(Page extract Opens)

You can use non-ASCII characters in Python, but you have to tell Python the encoding of your source file with a #coding
statement. Make sure to save the source in the encoding declared. It is also good practice to do all text processing in Unicode:
#!python2
#coding:utf8
line = u'This is a ʃɐ͂ẽ test'
line = line.replace (u'ʃ',u' sh ')
line = line.replace (u'ɐ͂',u' an ')
line = line.replace (u'ẽ',u' en ')
print line
Output:
This is a sh an en test
Note that ɐ͂ is actually two Unicode codepoints ɐ
(U+0250) and a combining codepoint of U+0342 COMBINING GREEK PERISPOMENI. The ẽ
can be represented either as a single codepoint U+1EBD LATIN SMALL LETTER E WITH TILDE, or as two codepoints U+0065 LATIN SMALL LETTER E and U+0303 COMBINING TILDE. To make sure you are using single combined codepoints or decomposed characters the unicodedata
module can be used:
import unicodedata as ud
line = ud.normalize('NFC',line) # combined.
line = ud.normalize('NFD',line) # decomposed.
There is also NFKD and NFKC. See the Unicode standard for details on which is best for you.
If you are reading from a file, use io.open
and specify the encoding of the file to automatically convert the input to Unicode:
with io.open('data.txt','r',encoding='utf8') as f:
with line as f:
# do something with Unicode line.

(Page extract Closes)
(Recorded information Opens)

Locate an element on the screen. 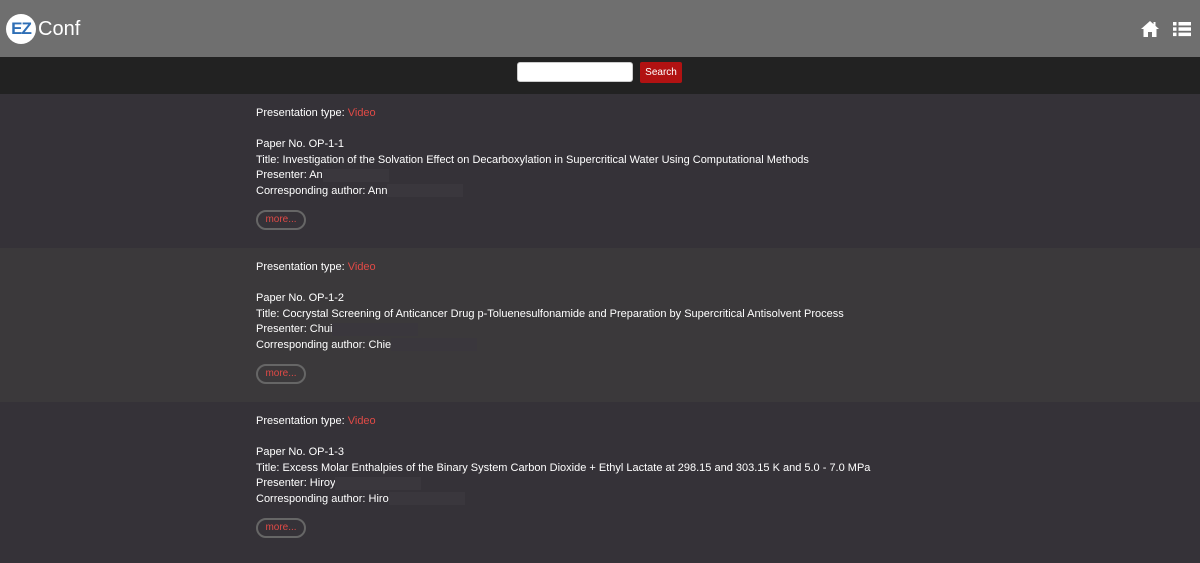  list-menu-icon is located at coordinates (1182, 29).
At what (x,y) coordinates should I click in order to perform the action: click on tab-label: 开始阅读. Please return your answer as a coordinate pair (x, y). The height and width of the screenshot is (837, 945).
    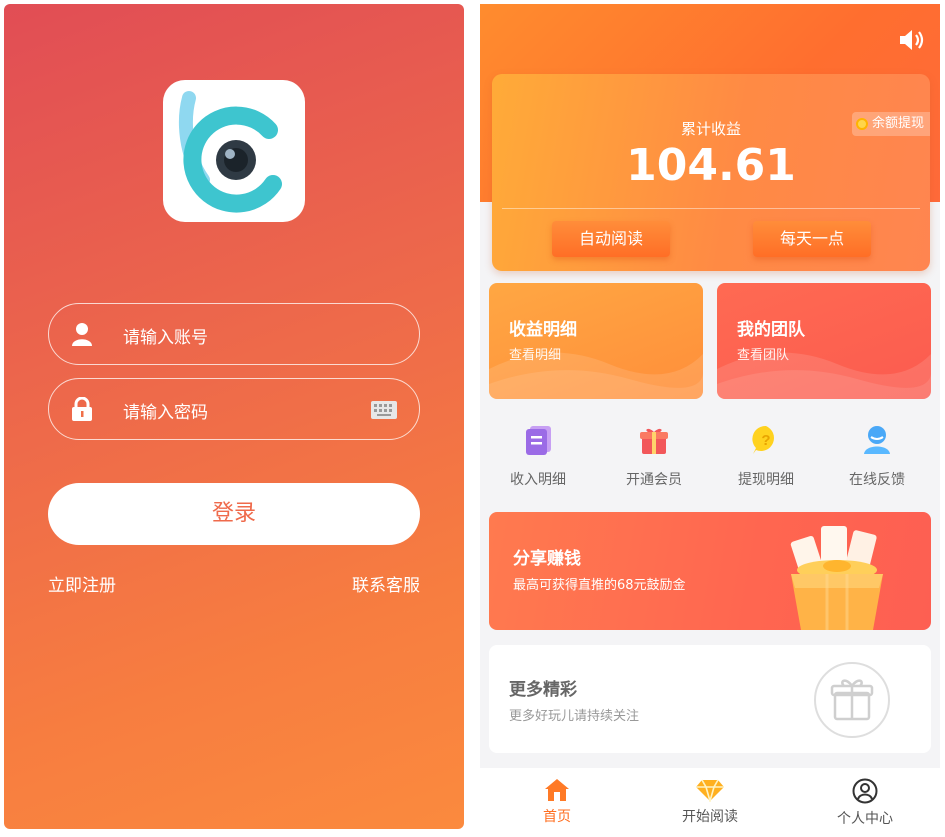
    Looking at the image, I should click on (710, 817).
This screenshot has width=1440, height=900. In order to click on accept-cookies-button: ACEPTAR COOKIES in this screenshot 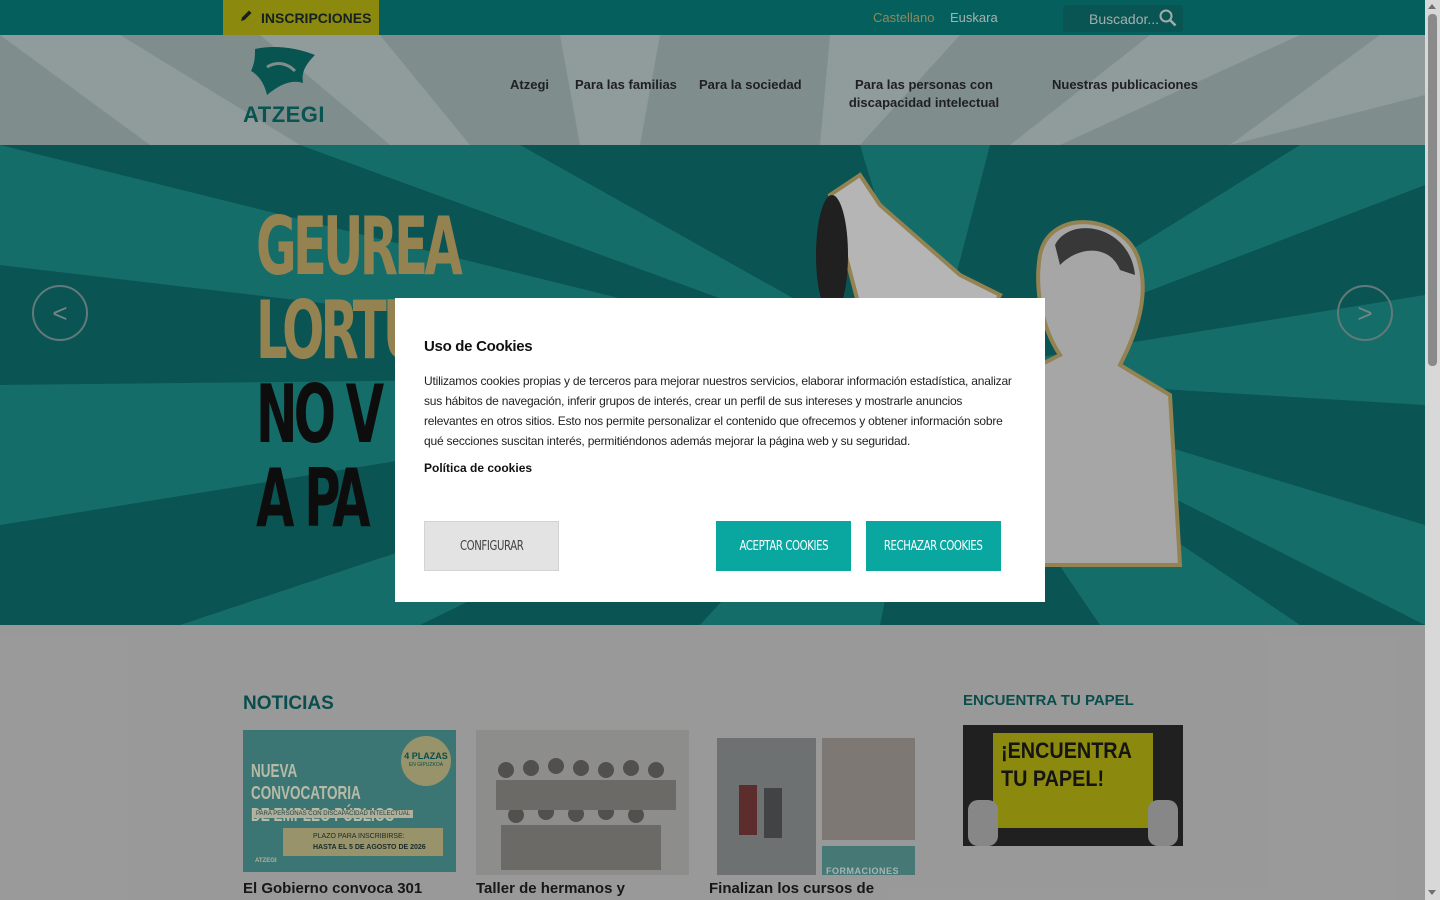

(Recorded information Closes)

* **Instruction 1**
In the Python Unicode text:
(a) What statement tells Python the encoding of a source file?
(b) What is the name of the combining codepoint U+0342?
(c) Which function should you use to read from a file and convert its input to Unicode?
* **Instruction 2**
Reproduce the Python Unicode text, everything from "line = line.replace (u'ẽ',u'" down to "ud.normalize('NFD',line) # decomposed.".
* **Instruction 3**
Which Unicode codepoints does the Python Unicode text give by their U+ number? List every one.

* **Task solution 1**
(a) A #coding statement.
(b) COMBINING GREEK PERISPOMENI.
(c) io.open

* **Task solution 2**
line = line.replace (u'ẽ',u' en ')
print line
Output:
This is a sh an en test
Note that ɐ͂ is actually two Unicode codepoints ɐ
(U+0250) and a combining codepoint of U+0342 COMBINING GREEK PERISPOMENI. The ẽ
can be represented either as a single codepoint U+1EBD LATIN SMALL LETTER E WITH TILDE, or as two codepoints U+0065 LATIN SMALL LETTER E and U+0303 COMBINING TILDE. To make sure you are using single combined codepoints or decomposed characters the unicodedata
module can be used:
import unicodedata as ud
line = ud.normalize('NFC',line) # combined.
line = ud.normalize('NFD',line) # decomposed.

* **Task solution 3**
U+0250
U+0342
U+1EBD
U+0065
U+0303